Material to process -
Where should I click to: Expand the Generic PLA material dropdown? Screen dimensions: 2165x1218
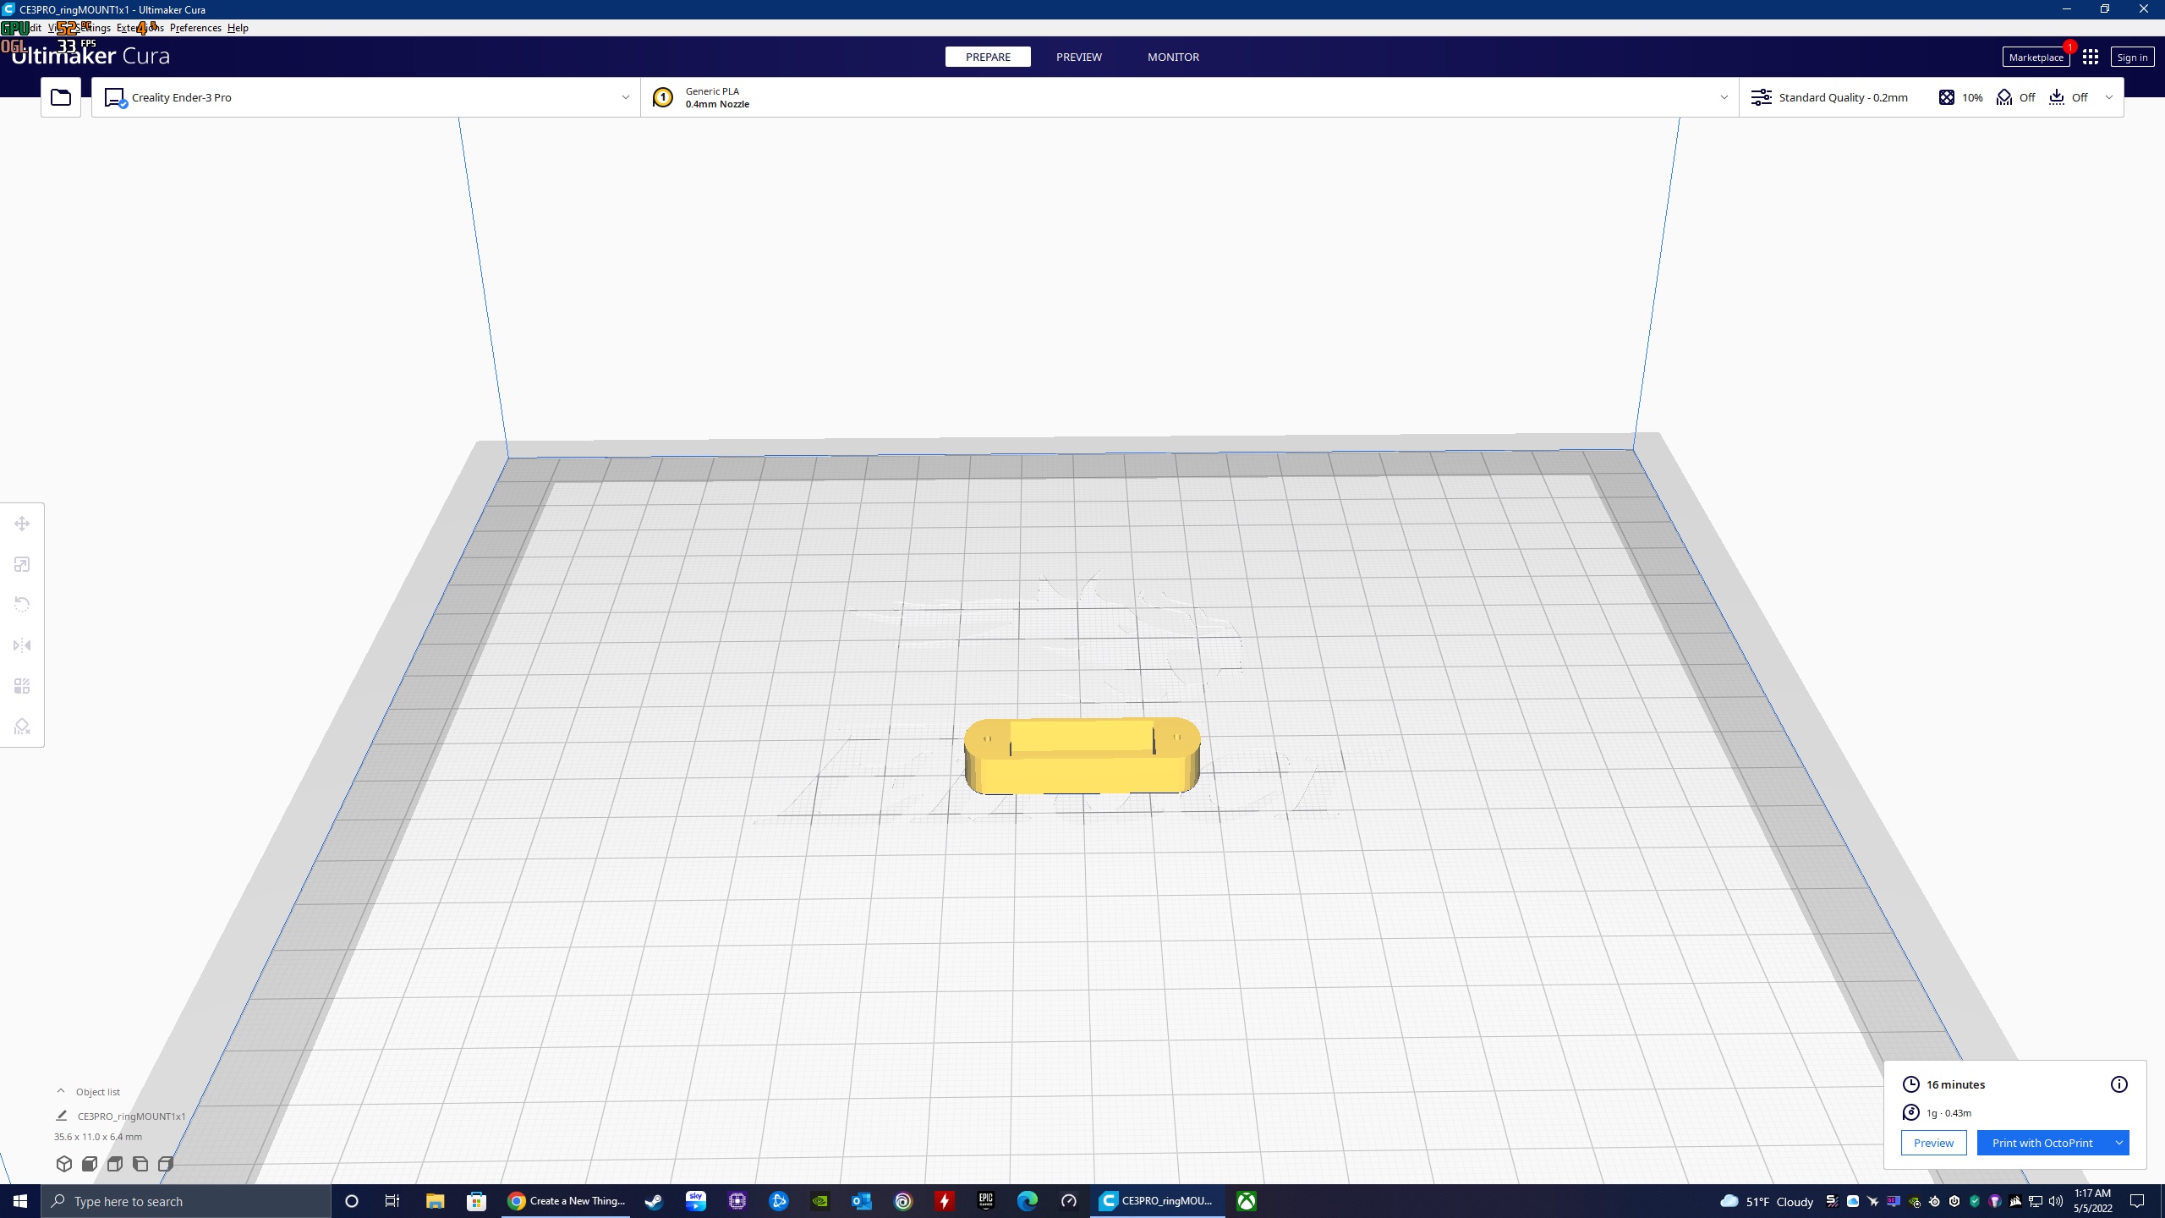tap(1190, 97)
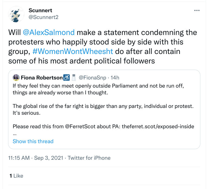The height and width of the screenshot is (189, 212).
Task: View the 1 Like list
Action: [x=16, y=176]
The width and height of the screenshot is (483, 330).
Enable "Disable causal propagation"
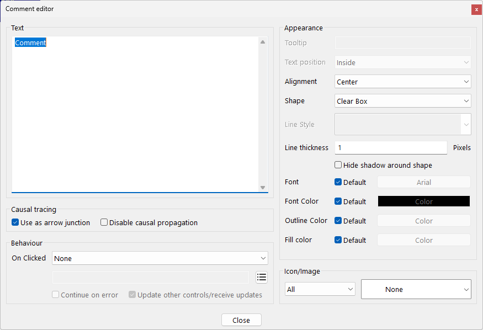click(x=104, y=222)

---

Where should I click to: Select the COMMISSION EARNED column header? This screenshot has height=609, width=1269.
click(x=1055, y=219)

What is expected - Taking the entries above, extract every line from the one bearing "Where should I click to: Expand" through the one bearing "The width and", exactly, with no pictures.

Result for this task -
Where should I click to: Expand the Generic PLA material dropdown? Screen dimensions: 2165x1218
tap(1190, 97)
The height and width of the screenshot is (189, 212).
Task: View the 1 Like list
Action: [x=16, y=176]
The width and height of the screenshot is (483, 330).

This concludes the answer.